### Task details:
Return the material exactly, first line through the line containing "You are a GUI", and nothing more. Pictures stay out.

━━━━━━

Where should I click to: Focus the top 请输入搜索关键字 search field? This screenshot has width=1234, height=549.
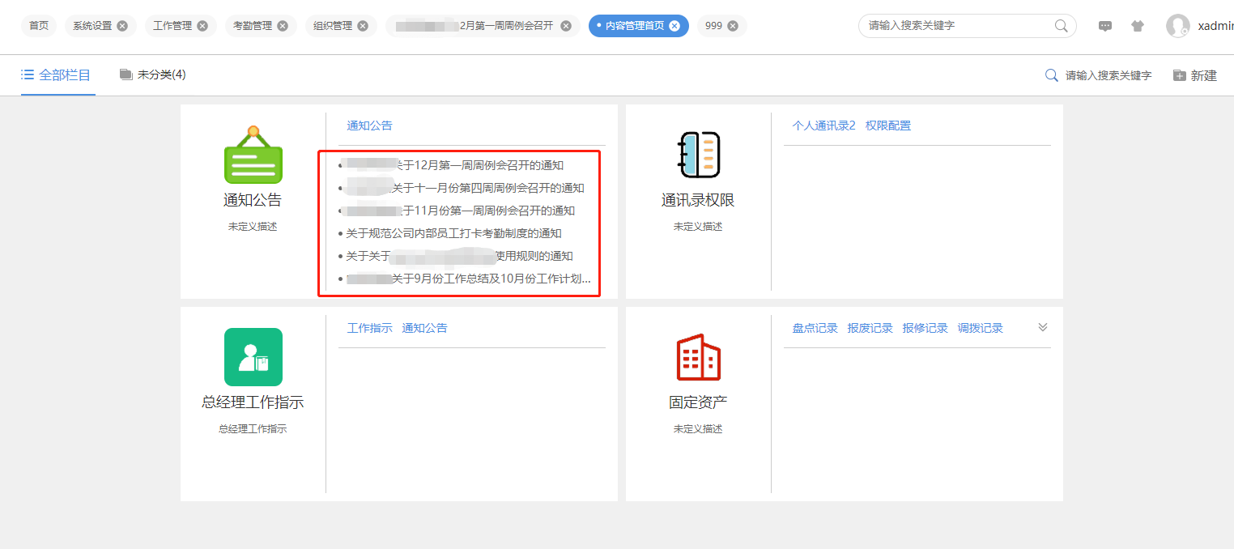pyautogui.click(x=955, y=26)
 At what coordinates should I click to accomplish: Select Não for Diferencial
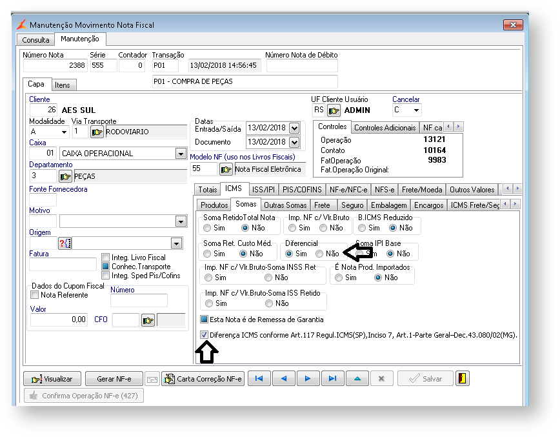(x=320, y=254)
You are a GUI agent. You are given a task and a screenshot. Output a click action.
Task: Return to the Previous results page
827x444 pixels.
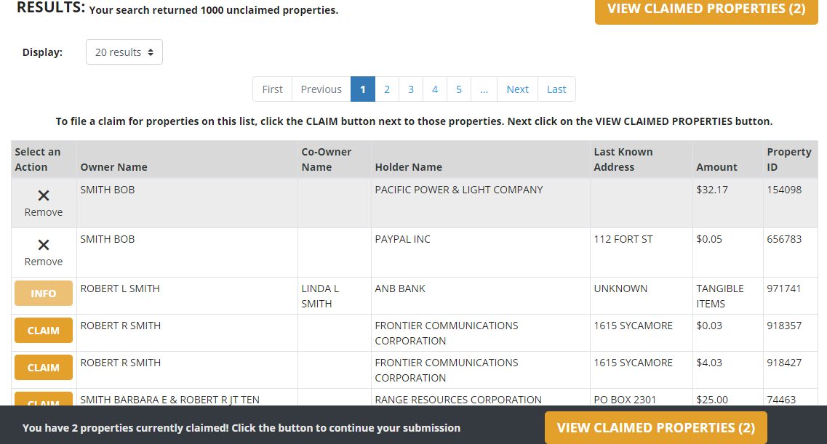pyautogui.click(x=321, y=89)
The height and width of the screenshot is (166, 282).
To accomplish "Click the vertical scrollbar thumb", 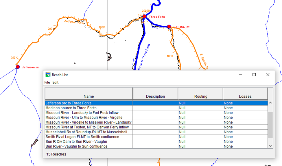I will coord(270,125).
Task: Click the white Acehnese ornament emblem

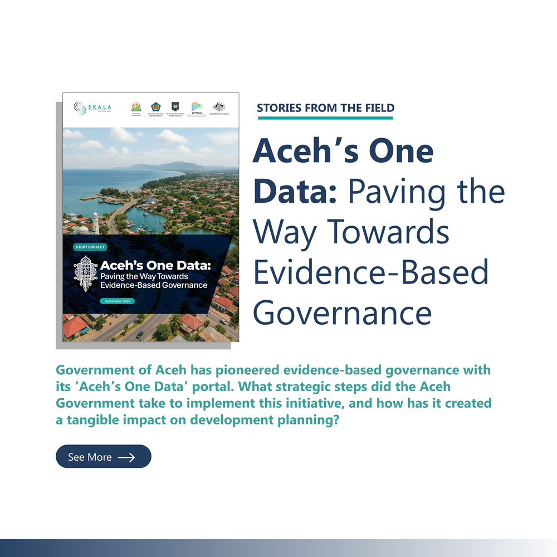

━━━━━━

### Solution:
Where should I click to: Focus the top 请输入搜索关键字 search field? This screenshot has width=1234, height=549.
pyautogui.click(x=955, y=26)
 At what coordinates should I click to accomplish: Select Não for Diferencial
(x=320, y=254)
You are a GUI agent. You are given a task and a screenshot. Output a click action.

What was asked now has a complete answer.